Server agents without proxy mode also create redundancy by storing the contents of attached folders on the cloud. These attached folders get placed inside of the Tenant Storage root in the following path:
43811DCD-8C5A-4EF9-B903-2EEA9CE88487\gsync_[name of attached folder here]
Any deleted files inside of the gsync_ folder will have the same @d# marker as above. Any deleted folders inside of a gsync_ folder will remain unmarked, but will have a dummy file with the folder's name followed by "_$$folder$$" in the same location.
In summary, a deleted file can be found in multiple places in the backend storage and file server (attached folders), so you may want to generate a recursive directory listing in order to find the files. Removing the special file name markers and moving the files back to their original locations will restore them on the cloud. If the storage is on a Microsoft Windows file system and a missing file was called "budget.doc", you could run the following command prompt to in order to look for all instances of files containing the string "budget" in their paths.
DIR /S /B /A-D "C:\CentreStack\*budget*.*" > "C:\temp\results.txt"
You can run this on the attached folder or any other locations by substituting the C:\CentreStack part of the path above. The output will be saved in a text file called results.txt.

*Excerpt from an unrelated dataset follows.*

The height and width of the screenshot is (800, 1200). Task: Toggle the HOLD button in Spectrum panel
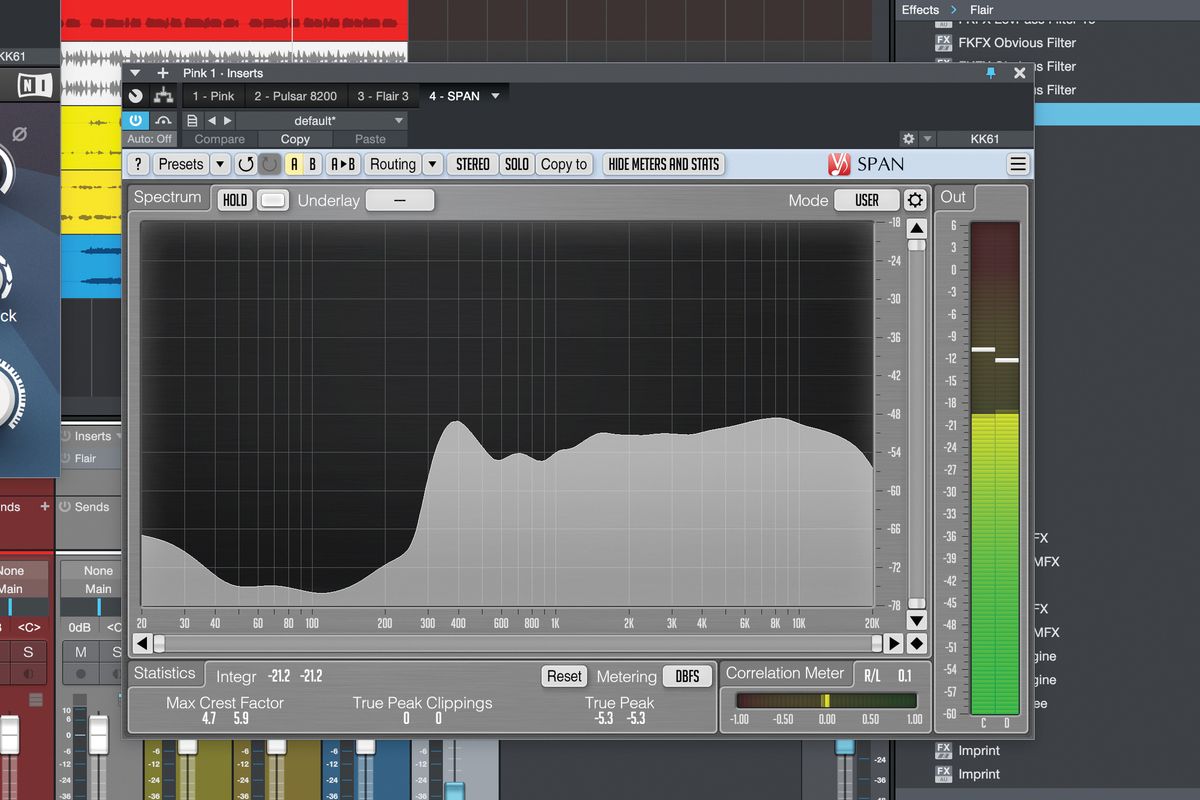tap(234, 199)
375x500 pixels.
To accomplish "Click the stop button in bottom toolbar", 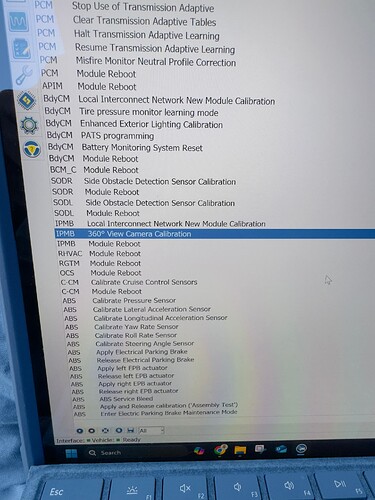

Desktop Client's Local Cache
Another place where you might find a copy of a missing file is in the local cache of any devices that accessed the file prior to its disappearance. For Windows Clients, the path is:
Any user who opened or edited the file via the mounted drive would have a full version of the file saved in his/her local cache. This may not coincide with the head version of the file, but it is worth checking if you have no other options or backups of the file. Server agents are similar to Windows Clients, but cache the data in the following directory instead of the local user's profile:
For the Mac Clients, press Command + Shift + H on the Mac's Finder to go to the Home directory. Then, navigate to:
\gladinet\[email address here]\filesys_cache
File Change Logs
It may be useful to generate a report from the Tenant Dashboard while logged in as an administrator on the web portal to see what happened to the file. To do so, go to the File Change Logging reports page and filter the output by the parent folder name. This report is subject to the retention policies of your tenant and may not have a complete history of what happened. However, it may contain some important clues. The exportable CSV report has a limit of 2000 rows, so you will want to filter the output accordingly to avoid getting incomplete results.
Once you know who deleted the file and where it was located prior to the deletion, you can do two things:
- Look for a copy of the file in the local cache of the user's Windows or Mac Client
- Attempt to undelete the file at the operating system level from the local cache and/or the CentreStack backend storage using a third-party software that recovers unreferenced data. You can search for the file in the last directory where it resided prior to its deletion. I recommend a freeware from CCleaner called Recuva for this last hope scenario. For Recuva in particular, you can specify the directory where it should scan with wildcards, such as "C:\CentreStack\*budget*.*"
You may want to enable the scan to search for files inside of hidden system directories under the Recuva options because both the g_trashbin and _vers__ folders are hidden in the backend storage. Please note that we have no affiliation with CCleaner. Use this at your own risk and only if you are desperate enough. You can run Recuva on both the backend storage and the windows client local cache (%localappdata%\gteamclient\cache) folder. Good luck!